Texto seleccionado:
_____

Su actividad, que a la vez es tan bella, me hace pensar en el karma yoga. El concepto de karma yoga proviene de la tradición espiritual hindú, en particular del Bhagavad Gita, uno de los textos sagrados del hinduismo. Se trata del “camino de la acción desinteresada”: hacer sin esperar recompensa, actuar sin apropiarse del resultado. No es un rito ni una doctrina rígida, sino una práctica cotidiana que reconoce que cada acción, por pequeña que parezca —regar una planta, quitar una basura, sembrar una semilla—, es también un acto de transformación interior. La enseñanza esencial es que el trabajo mismo es ofrenda, y el sentido no está en el fruto, sino en la entrega con que se realiza.

Esa visión se opone frontalmente a la lógica de la política como espectáculo, donde lo que se busca es la retribución inmediata: la foto, la candidatura, el aplauso. En cambio, el karma yoga plantea que la acción pura, sin cálculo, es la que realmente equilibra el mundo. Por eso un huerto urbano, cuidado a pulso por vecinas que no esperan agradecimiento ni cámara, se vuelve una metáfora poderosa: es resistencia comunitaria, pero también disciplina espiritual, porque enseña a actuar desde la conciencia y no desde la vanidad.

Me sumé a la recolección de colillas y ahí descubrí dos cosas. La primera: que frente a un acto de conciencia como cuidar un huerto urbano, aparece la inconsciencia de muchos otros. Aunque hay letreros y ceniceros para depositarlas, los fumadores prefieren aventarlas al suelo. Dora me contó que en ese aspecto no ha habido ningún avance en todos estos meses de trabajo. Es una batalla inmóvil que plantea un dilema profundo sobre lo que significa resistir. Ese día recogí alrededor de 150 colillas.

La segunda: uno ya no ve la depredación porque se vuelve paisaje. A simple vista no parecían estar ahí. Pero basta agacharse, observar la tierra, hurgar entre las hojas, para que empiecen a aparecer como fantasmas. La experiencia es impactante: descubrir que lo que parecía limpio estaba, en realidad, sembrado de desechos.

El huerto Actipan es un acto de karma yoga, una acción silenciosa que se hace sin apropiarse del resultado. Dora, pionera en mirar donde nadie quería mirar, y Andrea, que ha cuidado día tras día el espacio, no buscan protagonismos. Y eso, en tiempos donde los políticos trepan hasta el follaje de las causas ambientales para convertirlas en botín partidista, es casi una provocación.

_____

Datos de origen:
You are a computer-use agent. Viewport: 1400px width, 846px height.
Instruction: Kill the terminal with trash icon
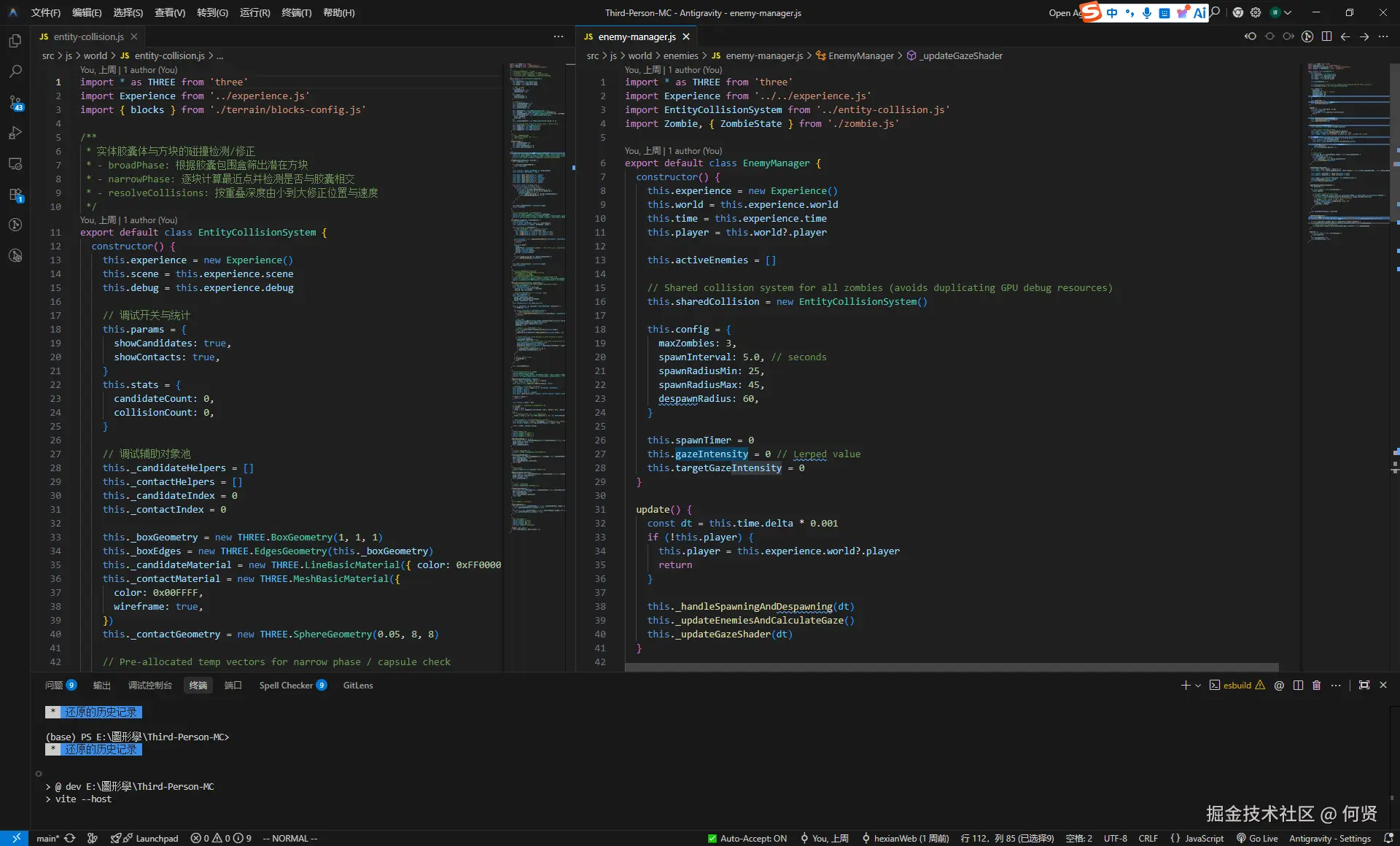1316,686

_____

Objetivos:
**a.** ¿Cuántas colillas se recogieron aquel día, según el texto sobre el huerto Actipan?
**b.** Repite palabra por palabra el fragmento del texto sobre el huerto Actipan que va desde "Me sumé a la" hasta "sembrado de desechos.".
**c.** Prosigue el texto sobre el huerto Actipan a partir de la última oración que aparece.

Resultados finales:
**a.** Alrededor de 150 colillas.

**b.**
Me sumé a la recolección de colillas y ahí descubrí dos cosas. La primera: que frente a un acto de conciencia como cuidar un huerto urbano, aparece la inconsciencia de muchos otros. Aunque hay letreros y ceniceros para depositarlas, los fumadores prefieren aventarlas al suelo. Dora me contó que en ese aspecto no ha habido ningún avance en todos estos meses de trabajo. Es una batalla inmóvil que plantea un dilema profundo sobre lo que significa resistir. Ese día recogí alrededor de 150 colillas.

La segunda: uno ya no ve la depredación porque se vuelve paisaje. A simple vista no parecían estar ahí. Pero basta agacharse, observar la tierra, hurgar entre las hojas, para que empiecen a aparecer como fantasmas. La experiencia es impactante: descubrir que lo que parecía limpio estaba, en realidad, sembrado de desechos.

**c.**
Porque lo que se evidencia alrededor de estas luchas es el oportunismo: el uso político de causas nobles, de la defensa de derechos humanos y ambientales, reducido a propaganda. Los políticos en realidad no se integran a estas causas, las infiltran. Se meten en los movimientos solo para usarlos como catapulta, para golpear a otros políticos, para tejer alianzas rumbo a futuros cargos públicos. Nunca he visto a ninguno de ellos —ni mucho menos a sus entusiastas seguidores— doblarse para recoger una colilla, agacharse para desenterrar una papa o separar con paciencia la basura de la hojarasca. Ahí no están. Están, sí, en la selfie, en el video editado para redes, en el discurso que usa la palabra “sustentabilidad” como si fuera una etiqueta de supermercado. A esos políticos y a sus fans no los veo ensuciarse las manos con la tierra que dicen defender. Porque realmente, desde una mesa de café, no se alcanzan a ver las lombrices.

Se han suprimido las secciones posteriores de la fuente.